_検討用本文_
***
マッサージでも健康保険の利く接骨院・整骨院があるのはなぜ?という質問を以前、地元の知り合いの医師にしたところ、柔道整復士の団体は人数が多いので政治力があって、制度として認めさせちゃってるんだよね、ということでした。
そうしたところに昨日のニュース
接骨院・整骨院、保険対象外も請求? ケガ数など不自然
(2008年6月1日(日)03:01 朝日新聞)
接骨院や整骨院で柔道整復師の治療を受けた患者の2人に1人が3カ所以上のケガをしていたとして、健康保険の請求が行われていることが厚生労働省の調査でわかった。1人あたりのケガ数が不自然なほど多く、「保険のきくマッサージ施設と勘違いしている利用者を、けが人として扱い、不正請求する柔整師が多いことをうかがわせる」との声が業界内からも出ている。
記事本文を見ると 「保険のきくマッサージ施設と勘違いしている利用者を・・・」とあり、そりゃ俺のことだ、と(笑)(でも僕自身のお気に入りのところは保険は使えません)
また、この記事では06年末現在約9万8700人とあります。
一方厚生労働省のこの資料(HPをざっと検索しただけなのでほかにもっと詳しい資料があるかもしれません。この67ページ。)では平成17年で「一般診療所」だけで97,442件もあります。
***
_分析用データ_
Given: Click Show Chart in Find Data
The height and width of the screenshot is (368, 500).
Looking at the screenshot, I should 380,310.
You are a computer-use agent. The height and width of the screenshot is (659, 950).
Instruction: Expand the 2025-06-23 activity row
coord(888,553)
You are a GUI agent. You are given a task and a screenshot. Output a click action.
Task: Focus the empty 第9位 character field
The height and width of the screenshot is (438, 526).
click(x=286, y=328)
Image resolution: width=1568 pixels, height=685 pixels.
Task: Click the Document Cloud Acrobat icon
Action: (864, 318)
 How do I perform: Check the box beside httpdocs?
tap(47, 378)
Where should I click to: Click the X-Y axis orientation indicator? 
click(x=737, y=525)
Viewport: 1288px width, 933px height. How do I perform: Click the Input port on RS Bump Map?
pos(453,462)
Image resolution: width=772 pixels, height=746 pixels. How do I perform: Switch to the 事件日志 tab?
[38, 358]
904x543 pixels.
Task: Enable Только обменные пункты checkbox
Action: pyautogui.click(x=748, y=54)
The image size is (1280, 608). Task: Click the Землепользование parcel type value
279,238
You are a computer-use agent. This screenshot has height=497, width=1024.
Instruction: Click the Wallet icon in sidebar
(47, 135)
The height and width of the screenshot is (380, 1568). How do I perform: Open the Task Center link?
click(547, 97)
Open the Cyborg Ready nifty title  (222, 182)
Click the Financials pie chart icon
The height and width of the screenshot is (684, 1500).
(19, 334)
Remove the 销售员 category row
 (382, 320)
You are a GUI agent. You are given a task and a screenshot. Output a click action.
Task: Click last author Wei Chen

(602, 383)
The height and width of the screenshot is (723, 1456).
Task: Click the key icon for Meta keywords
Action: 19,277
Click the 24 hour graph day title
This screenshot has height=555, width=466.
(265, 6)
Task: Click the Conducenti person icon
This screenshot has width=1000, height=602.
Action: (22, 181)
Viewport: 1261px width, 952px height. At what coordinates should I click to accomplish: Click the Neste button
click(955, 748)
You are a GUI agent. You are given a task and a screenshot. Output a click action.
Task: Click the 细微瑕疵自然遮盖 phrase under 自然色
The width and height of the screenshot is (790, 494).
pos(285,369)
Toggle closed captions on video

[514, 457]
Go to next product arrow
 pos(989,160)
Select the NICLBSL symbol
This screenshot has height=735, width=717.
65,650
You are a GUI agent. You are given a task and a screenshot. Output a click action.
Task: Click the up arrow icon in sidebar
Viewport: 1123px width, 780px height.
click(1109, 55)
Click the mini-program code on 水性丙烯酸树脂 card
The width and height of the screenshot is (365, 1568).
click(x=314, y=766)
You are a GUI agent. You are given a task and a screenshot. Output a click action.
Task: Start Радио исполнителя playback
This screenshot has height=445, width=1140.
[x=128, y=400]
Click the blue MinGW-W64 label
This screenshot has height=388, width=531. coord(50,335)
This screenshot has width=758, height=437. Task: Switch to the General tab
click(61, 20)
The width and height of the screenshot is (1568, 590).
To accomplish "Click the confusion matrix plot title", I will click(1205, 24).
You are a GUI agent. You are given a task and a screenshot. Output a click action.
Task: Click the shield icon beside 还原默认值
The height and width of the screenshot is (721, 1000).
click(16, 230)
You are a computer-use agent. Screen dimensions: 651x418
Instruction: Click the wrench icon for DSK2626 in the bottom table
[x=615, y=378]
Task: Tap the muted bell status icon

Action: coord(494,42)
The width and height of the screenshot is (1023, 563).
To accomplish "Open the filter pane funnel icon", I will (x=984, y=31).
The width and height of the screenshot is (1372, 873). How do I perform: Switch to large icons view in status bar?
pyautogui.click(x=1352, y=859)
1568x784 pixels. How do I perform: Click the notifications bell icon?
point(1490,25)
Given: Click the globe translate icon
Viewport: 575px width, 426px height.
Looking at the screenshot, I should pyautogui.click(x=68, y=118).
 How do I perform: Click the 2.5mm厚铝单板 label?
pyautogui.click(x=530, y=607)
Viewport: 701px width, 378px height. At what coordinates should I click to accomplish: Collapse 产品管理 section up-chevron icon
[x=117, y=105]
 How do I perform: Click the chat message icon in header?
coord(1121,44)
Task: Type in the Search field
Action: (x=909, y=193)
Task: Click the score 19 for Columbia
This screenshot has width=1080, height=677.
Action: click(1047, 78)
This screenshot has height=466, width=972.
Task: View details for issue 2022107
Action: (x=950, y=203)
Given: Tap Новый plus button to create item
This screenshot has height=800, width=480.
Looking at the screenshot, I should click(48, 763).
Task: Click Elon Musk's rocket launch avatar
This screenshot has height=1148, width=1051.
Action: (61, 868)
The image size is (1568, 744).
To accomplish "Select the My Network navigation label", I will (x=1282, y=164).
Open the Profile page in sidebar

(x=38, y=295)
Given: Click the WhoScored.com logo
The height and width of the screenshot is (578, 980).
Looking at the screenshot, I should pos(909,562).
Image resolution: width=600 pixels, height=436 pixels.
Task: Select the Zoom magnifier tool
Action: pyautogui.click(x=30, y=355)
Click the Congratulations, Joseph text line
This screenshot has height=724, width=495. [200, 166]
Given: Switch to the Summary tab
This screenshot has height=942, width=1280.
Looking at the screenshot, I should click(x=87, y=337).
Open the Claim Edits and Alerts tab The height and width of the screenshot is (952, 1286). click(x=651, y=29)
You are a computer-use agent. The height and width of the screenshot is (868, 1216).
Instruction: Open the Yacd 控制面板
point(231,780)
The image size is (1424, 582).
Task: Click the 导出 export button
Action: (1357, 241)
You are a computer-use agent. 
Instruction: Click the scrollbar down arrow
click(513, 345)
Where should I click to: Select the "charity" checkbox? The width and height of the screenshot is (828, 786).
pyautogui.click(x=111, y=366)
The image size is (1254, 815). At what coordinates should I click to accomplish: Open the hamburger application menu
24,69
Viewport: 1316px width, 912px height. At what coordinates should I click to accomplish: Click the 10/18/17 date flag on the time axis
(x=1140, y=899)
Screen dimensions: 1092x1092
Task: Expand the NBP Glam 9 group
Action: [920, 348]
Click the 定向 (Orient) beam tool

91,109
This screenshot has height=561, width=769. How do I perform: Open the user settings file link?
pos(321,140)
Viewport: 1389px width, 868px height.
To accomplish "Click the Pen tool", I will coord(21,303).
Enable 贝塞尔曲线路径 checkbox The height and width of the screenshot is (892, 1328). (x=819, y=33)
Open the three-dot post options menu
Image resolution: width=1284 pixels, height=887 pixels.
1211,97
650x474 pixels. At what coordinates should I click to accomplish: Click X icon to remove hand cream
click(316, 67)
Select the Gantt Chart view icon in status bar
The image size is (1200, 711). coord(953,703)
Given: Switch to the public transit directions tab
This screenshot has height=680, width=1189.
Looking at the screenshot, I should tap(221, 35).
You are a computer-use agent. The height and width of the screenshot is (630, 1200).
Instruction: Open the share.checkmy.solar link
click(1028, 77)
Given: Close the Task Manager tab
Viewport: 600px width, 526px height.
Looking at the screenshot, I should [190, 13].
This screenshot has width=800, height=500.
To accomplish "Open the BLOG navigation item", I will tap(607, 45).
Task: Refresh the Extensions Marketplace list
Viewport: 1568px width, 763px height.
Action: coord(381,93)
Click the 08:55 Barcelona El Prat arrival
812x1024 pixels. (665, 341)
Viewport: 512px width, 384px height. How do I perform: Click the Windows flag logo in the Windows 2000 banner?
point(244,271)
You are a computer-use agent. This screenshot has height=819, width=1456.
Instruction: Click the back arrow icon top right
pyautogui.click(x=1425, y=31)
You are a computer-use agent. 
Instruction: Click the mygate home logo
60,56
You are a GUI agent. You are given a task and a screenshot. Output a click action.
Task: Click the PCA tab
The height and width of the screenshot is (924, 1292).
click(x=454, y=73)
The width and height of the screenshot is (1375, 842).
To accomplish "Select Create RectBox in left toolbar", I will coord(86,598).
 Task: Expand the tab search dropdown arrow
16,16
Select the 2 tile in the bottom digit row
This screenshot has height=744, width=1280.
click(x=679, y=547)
***
_担当課題 A_
次の(i)〜(iii)が上の接骨院・整骨院の保険請求についての文章と合っているか、それぞれ「はい」か「いいえ」で答え、決め手となる本文の言葉をそのまま引用してください。
(i) 記事によれば、調査で患者の2人に1人が3カ所以上のケガをしていたとして健康保険が請求されていた。
(ii) 筆者のお気に入りの施設では健康保険が使える。
(iii) 筆者が接骨院の保険について質問した相手は、地元の知り合いの弁護士だった。
_担当課題 B_
上の接骨院・整骨院の保険請求についての文章を、最後の文の後から書き継いでください。

_出力 A_
(i) はい。「患者の2人に1人が3カ所以上のケガをしていたとして、健康保険の請求が行われている」
(ii) いいえ。「僕自身のお気に入りのところは保険は使えません」
(iii) いいえ。「地元の知り合いの医師にしたところ」

_出力 B_
とすると人数が多いから、というわけではなさそうです(それとも異様に結束が固いとか?)。
ところで医療法との関係はどうなんだろうと柔道整復師法なる法律を見ると
(定義)
第二条 この法律において「柔道整復師」とは、厚生労働大臣の免許を受けて、柔道整復を業とする者をいう。
2 この法律において「施術所」とは、柔道整復師が柔道整復の業務を行なう場所をいう。
(業務の禁止)
第十五条 医師である場合を除き、柔道整復師でなければ、業として柔道整復を行なつてはならない。
(外科手術、薬品投与等の禁止)
第十六条 柔道整復師は、外科手術を行ない、又は薬品を投与し、若しくはその指示をする等の行為をしてはならない。
(施術の制限)
第十七条 柔道整復師は、医師の同意を得た場合のほか、脱臼又は骨折の患部に施術をしてはならない。ただし、応急手当をする場合は、この限りでない。
と「柔道整復」とか「患部」というのが何かというのがあいまいなまま、医師との微妙な住み分けがされています。
この法律が昭和45年施行で医療法、医師法は昭和23年なので、昭和40年代前半に問題化して、結局柔道整復師の団体の主張が通って、免許制のかわりに妙な職業独占が認められ、医療保険という別の制度上は柔道整復師も保険対象とされたということなのでしょうか(ちなみに所得税の医療費控除の対象でもあります。)。
朝日新聞が今後もう少し深堀りをしてくれると、その辺の事情がわかりそうなので、興味本位で期待しています。